According to the JRS one impact of this is that developing states are left to bear the responsibility of hosting 80 percent of the global refugee population. However as Fr. Balleis points out , the once open-door policy of developing states is rapidly closing as many developing states such as Cambodia, Kenya, Panama, and Thailand have adopted increasingly restrictive policies towards displaced populations. These countries view developed states, driven by fear of the stranger, as no longer interested in sharing responsibility for global international protection”.

Despite all this, certain overburdened states have put policies in place to accept even more refugees and have shown that it is possible to do more. Last March, the Ecuadorian government began a process to regularize the status of more than 50,000 hitherto unrecognized refugees. One month later, South Africa announced the adoption of procedures to provide temporary protection to more than one million Zimbabweans fleeing their homes.

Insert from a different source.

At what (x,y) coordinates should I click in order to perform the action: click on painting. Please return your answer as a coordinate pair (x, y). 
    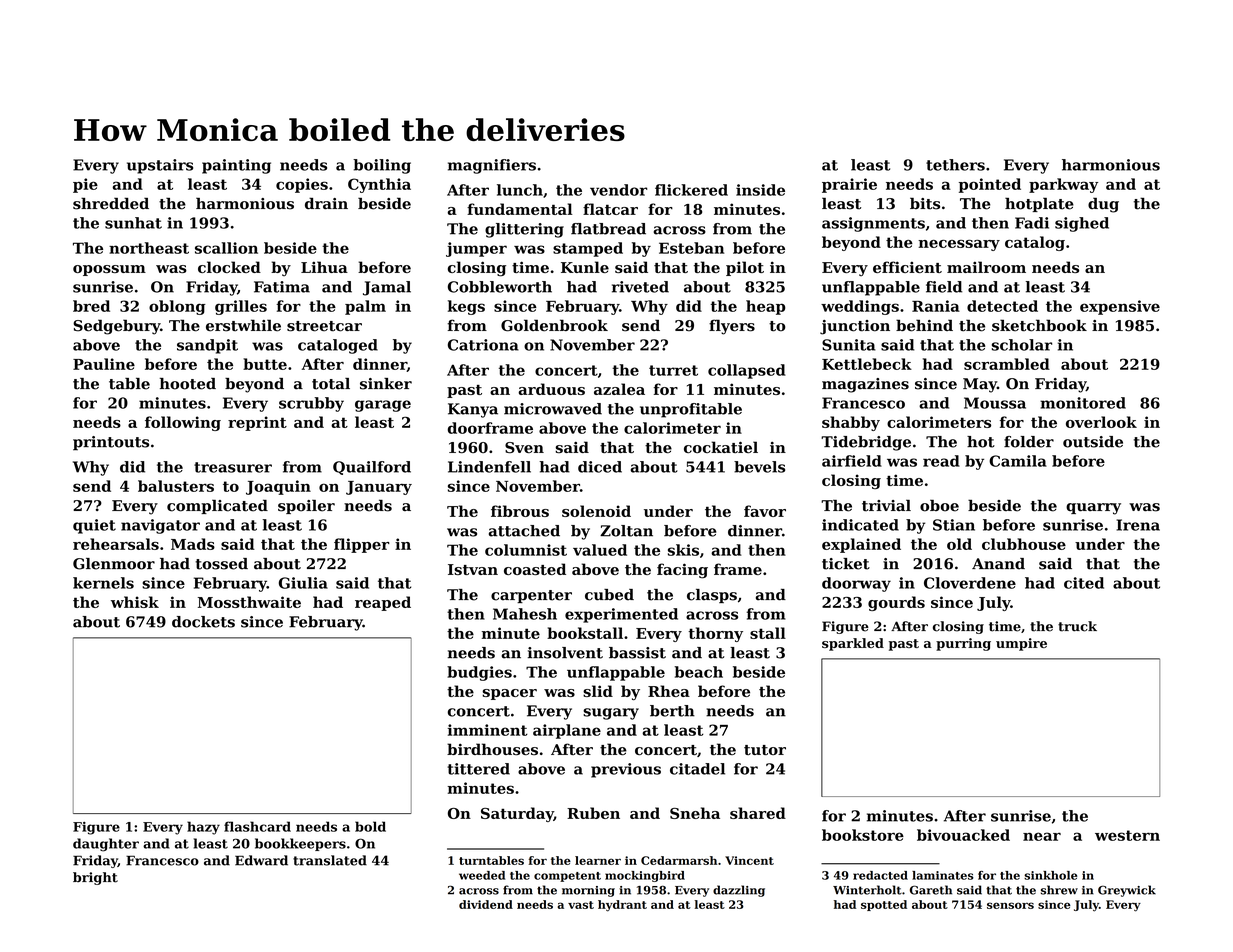
    Looking at the image, I should click on (236, 166).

On this International Refugee Day, JRS is advocating that changes be made to our national and international policies to reduce the suffering of some of the most vulnerable members of our global community. JRS which works in over 50 countries and employs over 1,000 staff: lay, Jesuits and other religious to meet the education, health, social and other needs of 500,000 refugees and IDPs, more than half of whom are women. Its services are provided to refugees regardless of their race, ethnic origin, or religious beliefs.